When a field of Q-descriptor type is declared in a class file, the descriptor is resolved early, before the class is linked, and that resolution includes an access check which will fail unless the class being loaded has access to C.val, as determined by loading C and inspecting its ValueClass attribute. These checks prevent untrusted clients of C from created non-constructed zero values, in any of their fields.

The timing of these checks, on fields, is aligned with the internal logic of the JVM which consults the class file of C to answer other related questions about field types: (a) whether C is in fact a value class, and (b) what is the layout of C.val, in case the JVM wishes to flatten the value in a containing field. The third check (c) is C.val companion accessible happens at the same time. This is early during class loading for non-static fields, and during class preparation for static fields.

Privatization is not enforced for non-field Q-descriptors, that occur in method and constructor signatures, and in state descriptions for the verifier. This is because mere use of Q-descriptors to describe pre-existing values cannot (by itself) expose non-constructed values, when those values are on stack or in locals.

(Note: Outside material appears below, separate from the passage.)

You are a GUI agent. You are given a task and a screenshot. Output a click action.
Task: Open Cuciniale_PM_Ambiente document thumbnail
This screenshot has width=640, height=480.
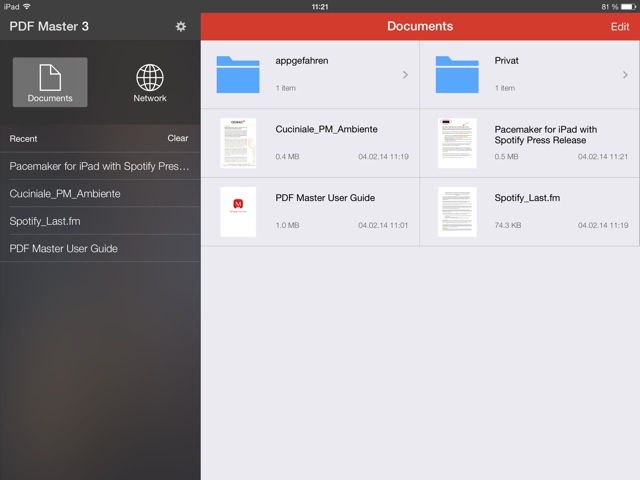click(238, 143)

This can happen invisible at the source-code level as well. An API might be designed to return values of a privatized type from its methods or fields, and/or accept values of a privatized type into its methods, constructors, or fields. In general, the bytecode for a client of such an API will work with a mix of Q-descriptor and L-descriptor values.

The verifier’s type system uses field descriptor types, and thus can “see” both Q-descriptors and L-descriptors. Clients of a class with a privatized companion are likely to work mostly with L-descriptor values but may also have Q-descriptor values in locals and on stack.

When feeding an L-descriptor value to an API point that accepts a Q-descriptor, the verifier needs help to keep the types straight. In such cases, the bytecode compiler issues checkcast instructions to adjust types to keep the verifier happy, and in this case the operand of the checkcast would be of the form CONSTANT_Class["QC;"].

(JVM ISSUE #3: The Q/L distinction in the verifier helps the interpreter avoid extra dynamic null checks around putfield, putstatic, and the invoke instructions. This distinction requires an explicit bytecode to fix up Q/L mismatches; the checkcast bytecode serves this purpose. That means checkcast requires the ability to work with privatized types. It requires us to make the dynamic permission check when other bytecodes try to use the privatized type. All this seems acceptable, but we could try to make a different design which CONSTANT_Class resolution fails immediately if it contains an inaccessible Q-descriptor. That design might require a new bytecode which does what checkcast does today on a Q-descriptor.)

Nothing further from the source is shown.